The bad news: the associated app and website aren't just bad, they are not even fit for purpose. Several times we have been on the point of sending the whole bloody lot back and starting again with something else. Some examples:
The website, incredibly, requires Flash to function correctly. Hello? Welcome to the 21st Century Arlo. FMD, there isn't even going to be any such thing as Flash as of next year - Adobe are finally junking it. But Arlo's spiffy new website uses Flash. (Yes, Arlo - AKA Netgear, AKA Cisco.)

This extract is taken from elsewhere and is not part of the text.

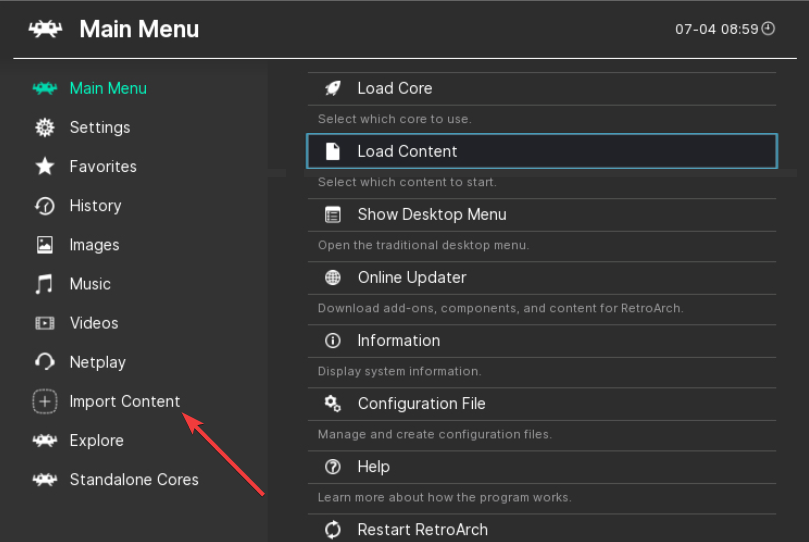Open Netplay using the headset icon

The package we bought comes with a 12 month subscription included. There is a discount code you type in when you register on-line. It's on a card in the box the unit ships in. But it doesn't work. You type it in and the system rejects it. Every time. Eventually, Arlo support (getting on to them is a whole different horror story, see below) instructed me to do as follows: (1) Ignore the "free" 12 months I'd paid for. Instead, sign up for a free 30-day trial. Follow that process all the way through, including entering your credit card details. Finalise that account setup. Restart the app. Then, close the account you just set up. Then, open a new account, follow the same steps only this time paying for 12 months subscription. Finally, enter the discount code to get your $129 back. Farnarkle me! Mind you, the tech support guy wasn't able to describe all that in any sensible way up front, he had to stay on-line with me all the way through telling me what to do next at each step. What a massive waste of his time and mine.
This brings me to their tech support. No email. No web-based form, nothing except a "live chat" button. Press that, wait 20 minutes: nothing. Try again, wait another 15 minutes, then spend the half hour it took to register my system with their tech telling me what ridiculous things to do at each step. Total (including time wasted looking for the support email address or equivalent) about two hours. Blood pressure? Don't even ask.
Arlo has massive problems with notifications. When first installed, it used to go crazy, sending multiple notifications over and over again. Worse, the alert light on your phone (similar to the one that lights when you have a new SMS and your phone is in standby) stays on forever. No matter what. The only way to clear the alert light is to reboot the telephone.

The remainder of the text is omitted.